'''
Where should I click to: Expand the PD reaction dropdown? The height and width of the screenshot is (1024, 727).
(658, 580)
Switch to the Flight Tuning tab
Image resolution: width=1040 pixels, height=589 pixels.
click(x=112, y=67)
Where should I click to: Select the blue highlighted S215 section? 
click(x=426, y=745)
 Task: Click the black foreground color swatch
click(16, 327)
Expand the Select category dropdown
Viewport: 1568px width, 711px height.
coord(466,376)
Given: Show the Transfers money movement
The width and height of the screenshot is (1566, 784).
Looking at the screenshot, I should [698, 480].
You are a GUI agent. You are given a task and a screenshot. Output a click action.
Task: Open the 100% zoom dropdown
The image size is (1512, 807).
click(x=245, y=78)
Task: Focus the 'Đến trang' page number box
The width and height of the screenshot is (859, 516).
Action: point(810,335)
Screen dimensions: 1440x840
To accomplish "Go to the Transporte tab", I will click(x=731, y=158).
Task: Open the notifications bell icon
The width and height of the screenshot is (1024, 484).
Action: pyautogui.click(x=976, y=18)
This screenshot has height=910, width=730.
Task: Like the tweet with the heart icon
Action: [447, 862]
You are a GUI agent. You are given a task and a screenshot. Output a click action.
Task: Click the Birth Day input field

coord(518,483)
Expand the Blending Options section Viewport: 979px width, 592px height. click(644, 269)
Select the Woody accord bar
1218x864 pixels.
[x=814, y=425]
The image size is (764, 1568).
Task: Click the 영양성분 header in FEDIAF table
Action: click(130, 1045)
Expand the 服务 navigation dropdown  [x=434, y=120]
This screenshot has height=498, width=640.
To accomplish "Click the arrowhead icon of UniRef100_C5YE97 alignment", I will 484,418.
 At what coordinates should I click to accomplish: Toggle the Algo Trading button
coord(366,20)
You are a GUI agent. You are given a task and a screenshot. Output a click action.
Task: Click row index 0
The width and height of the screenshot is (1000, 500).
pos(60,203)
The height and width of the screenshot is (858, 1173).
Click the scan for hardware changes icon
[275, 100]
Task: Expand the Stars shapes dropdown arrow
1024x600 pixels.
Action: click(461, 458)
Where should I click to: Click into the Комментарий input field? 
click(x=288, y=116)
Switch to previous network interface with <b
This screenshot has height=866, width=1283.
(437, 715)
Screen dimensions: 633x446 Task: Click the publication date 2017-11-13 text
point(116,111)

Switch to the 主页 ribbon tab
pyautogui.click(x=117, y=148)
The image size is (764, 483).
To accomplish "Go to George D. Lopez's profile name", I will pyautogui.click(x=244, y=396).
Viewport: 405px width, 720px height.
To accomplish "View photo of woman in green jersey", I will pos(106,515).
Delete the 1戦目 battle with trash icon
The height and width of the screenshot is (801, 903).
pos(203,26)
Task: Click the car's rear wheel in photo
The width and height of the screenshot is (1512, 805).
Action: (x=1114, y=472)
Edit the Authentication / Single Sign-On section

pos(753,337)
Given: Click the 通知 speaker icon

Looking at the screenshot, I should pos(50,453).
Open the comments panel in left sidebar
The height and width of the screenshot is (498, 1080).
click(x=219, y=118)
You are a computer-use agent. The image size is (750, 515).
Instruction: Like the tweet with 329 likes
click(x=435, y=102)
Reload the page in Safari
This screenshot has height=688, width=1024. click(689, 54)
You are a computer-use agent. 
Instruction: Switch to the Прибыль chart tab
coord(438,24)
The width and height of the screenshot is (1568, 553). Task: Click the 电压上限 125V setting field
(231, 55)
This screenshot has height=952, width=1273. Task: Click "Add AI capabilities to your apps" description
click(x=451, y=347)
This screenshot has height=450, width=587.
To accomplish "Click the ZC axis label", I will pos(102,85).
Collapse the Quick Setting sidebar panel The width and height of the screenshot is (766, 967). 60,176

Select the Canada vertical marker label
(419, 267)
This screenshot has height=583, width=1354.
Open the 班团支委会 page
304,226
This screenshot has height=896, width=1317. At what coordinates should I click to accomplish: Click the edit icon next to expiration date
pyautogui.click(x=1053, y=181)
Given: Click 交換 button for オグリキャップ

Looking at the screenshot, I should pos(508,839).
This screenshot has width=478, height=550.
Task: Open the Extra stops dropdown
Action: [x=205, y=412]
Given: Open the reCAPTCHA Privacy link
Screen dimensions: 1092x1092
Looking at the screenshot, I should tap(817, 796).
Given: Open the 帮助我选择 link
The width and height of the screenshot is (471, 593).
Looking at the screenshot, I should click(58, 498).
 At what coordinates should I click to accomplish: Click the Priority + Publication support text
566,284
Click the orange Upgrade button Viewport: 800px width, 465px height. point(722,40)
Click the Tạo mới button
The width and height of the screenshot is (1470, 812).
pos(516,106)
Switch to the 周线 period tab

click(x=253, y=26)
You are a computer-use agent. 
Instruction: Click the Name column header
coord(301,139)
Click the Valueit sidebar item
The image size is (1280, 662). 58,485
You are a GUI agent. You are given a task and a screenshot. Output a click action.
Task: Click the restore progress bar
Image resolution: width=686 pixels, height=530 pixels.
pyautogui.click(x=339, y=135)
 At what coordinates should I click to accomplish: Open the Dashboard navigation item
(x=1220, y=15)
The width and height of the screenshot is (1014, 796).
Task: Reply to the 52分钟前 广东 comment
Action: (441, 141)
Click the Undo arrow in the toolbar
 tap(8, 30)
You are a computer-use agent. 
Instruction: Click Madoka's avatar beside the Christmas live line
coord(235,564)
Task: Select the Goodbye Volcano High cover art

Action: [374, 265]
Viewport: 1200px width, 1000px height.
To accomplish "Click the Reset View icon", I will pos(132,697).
'''
• _Task requirements_:
Every record above is to be transcribed exactly.

• _The answer_:
Where should I click to: Expand the PD reaction dropdown? The height and width of the screenshot is (1024, 727).
(658, 580)
Switch to the Flight Tuning tab
Image resolution: width=1040 pixels, height=589 pixels.
click(x=112, y=67)
Where should I click to: Select the blue highlighted S215 section? 
click(x=426, y=745)
 Task: Click the black foreground color swatch
click(16, 327)
Expand the Select category dropdown
Viewport: 1568px width, 711px height.
coord(466,376)
Given: Show the Transfers money movement
The width and height of the screenshot is (1566, 784).
Looking at the screenshot, I should [698, 480].
You are a GUI agent. You are given a task and a screenshot. Output a click action.
Task: Open the 100% zoom dropdown
The image size is (1512, 807).
click(x=245, y=78)
Task: Focus the 'Đến trang' page number box
The width and height of the screenshot is (859, 516).
Action: point(810,335)
Screen dimensions: 1440x840
To accomplish "Go to the Transporte tab", I will click(x=731, y=158).
Task: Open the notifications bell icon
The width and height of the screenshot is (1024, 484).
Action: pyautogui.click(x=976, y=18)
This screenshot has height=910, width=730.
Task: Like the tweet with the heart icon
Action: [447, 862]
You are a GUI agent. You are given a task and a screenshot. Output a click action.
Task: Click the Birth Day input field

coord(518,483)
Expand the Blending Options section Viewport: 979px width, 592px height. click(644, 269)
Select the Woody accord bar
1218x864 pixels.
[x=814, y=425]
The image size is (764, 1568).
Task: Click the 영양성분 header in FEDIAF table
Action: click(130, 1045)
Expand the 服务 navigation dropdown  [x=434, y=120]
This screenshot has height=498, width=640.
To accomplish "Click the arrowhead icon of UniRef100_C5YE97 alignment", I will 484,418.
 At what coordinates should I click to accomplish: Toggle the Algo Trading button
coord(366,20)
You are a GUI agent. You are given a task and a screenshot. Output a click action.
Task: Click row index 0
The width and height of the screenshot is (1000, 500).
pos(60,203)
The height and width of the screenshot is (858, 1173).
Click the scan for hardware changes icon
[275, 100]
Task: Expand the Stars shapes dropdown arrow
1024x600 pixels.
Action: click(461, 458)
Where should I click to: Click into the Комментарий input field? 
click(x=288, y=116)
Switch to previous network interface with <b
This screenshot has height=866, width=1283.
(437, 715)
Screen dimensions: 633x446 Task: Click the publication date 2017-11-13 text
point(116,111)

Switch to the 主页 ribbon tab
pyautogui.click(x=117, y=148)
The image size is (764, 483).
To accomplish "Go to George D. Lopez's profile name", I will pyautogui.click(x=244, y=396).
Viewport: 405px width, 720px height.
To accomplish "View photo of woman in green jersey", I will pos(106,515).
Delete the 1戦目 battle with trash icon
The height and width of the screenshot is (801, 903).
pos(203,26)
Task: Click the car's rear wheel in photo
The width and height of the screenshot is (1512, 805).
Action: (x=1114, y=472)
Edit the Authentication / Single Sign-On section

pos(753,337)
Given: Click the 通知 speaker icon

Looking at the screenshot, I should pos(50,453).
Open the comments panel in left sidebar
The height and width of the screenshot is (498, 1080).
click(x=219, y=118)
You are a computer-use agent. The image size is (750, 515).
Instruction: Like the tweet with 329 likes
click(x=435, y=102)
Reload the page in Safari
This screenshot has height=688, width=1024. click(689, 54)
You are a computer-use agent. 
Instruction: Switch to the Прибыль chart tab
coord(438,24)
The width and height of the screenshot is (1568, 553). Task: Click the 电压上限 125V setting field
(231, 55)
This screenshot has height=952, width=1273. Task: Click "Add AI capabilities to your apps" description
click(x=451, y=347)
This screenshot has height=450, width=587.
To accomplish "Click the ZC axis label", I will pos(102,85).
Collapse the Quick Setting sidebar panel The width and height of the screenshot is (766, 967). 60,176

Select the Canada vertical marker label
(419, 267)
This screenshot has height=583, width=1354.
Open the 班团支委会 page
304,226
This screenshot has height=896, width=1317. At what coordinates should I click to accomplish: Click the edit icon next to expiration date
pyautogui.click(x=1053, y=181)
Given: Click 交換 button for オグリキャップ

Looking at the screenshot, I should pos(508,839).
This screenshot has width=478, height=550.
Task: Open the Extra stops dropdown
Action: [x=205, y=412]
Given: Open the reCAPTCHA Privacy link
Screen dimensions: 1092x1092
Looking at the screenshot, I should tap(817, 796).
Given: Open the 帮助我选择 link
The width and height of the screenshot is (471, 593).
Looking at the screenshot, I should click(58, 498).
 At what coordinates should I click to accomplish: Click the Priority + Publication support text
566,284
Click the orange Upgrade button Viewport: 800px width, 465px height. point(722,40)
Click the Tạo mới button
The width and height of the screenshot is (1470, 812).
pos(516,106)
Switch to the 周线 period tab

click(x=253, y=26)
You are a computer-use agent. 
Instruction: Click the Name column header
coord(301,139)
Click the Valueit sidebar item
The image size is (1280, 662). 58,485
You are a GUI agent. You are given a task and a screenshot. Output a click action.
Task: Click the restore progress bar
Image resolution: width=686 pixels, height=530 pixels.
pyautogui.click(x=339, y=135)
 At what coordinates should I click to accomplish: Open the Dashboard navigation item
(x=1220, y=15)
The width and height of the screenshot is (1014, 796).
Task: Reply to the 52分钟前 广东 comment
Action: (441, 141)
Click the Undo arrow in the toolbar
 tap(8, 30)
You are a computer-use agent. 
Instruction: Click Madoka's avatar beside the Christmas live line
coord(235,564)
Task: Select the Goodbye Volcano High cover art

Action: [374, 265]
Viewport: 1200px width, 1000px height.
To accomplish "Click the Reset View icon", I will pos(132,697).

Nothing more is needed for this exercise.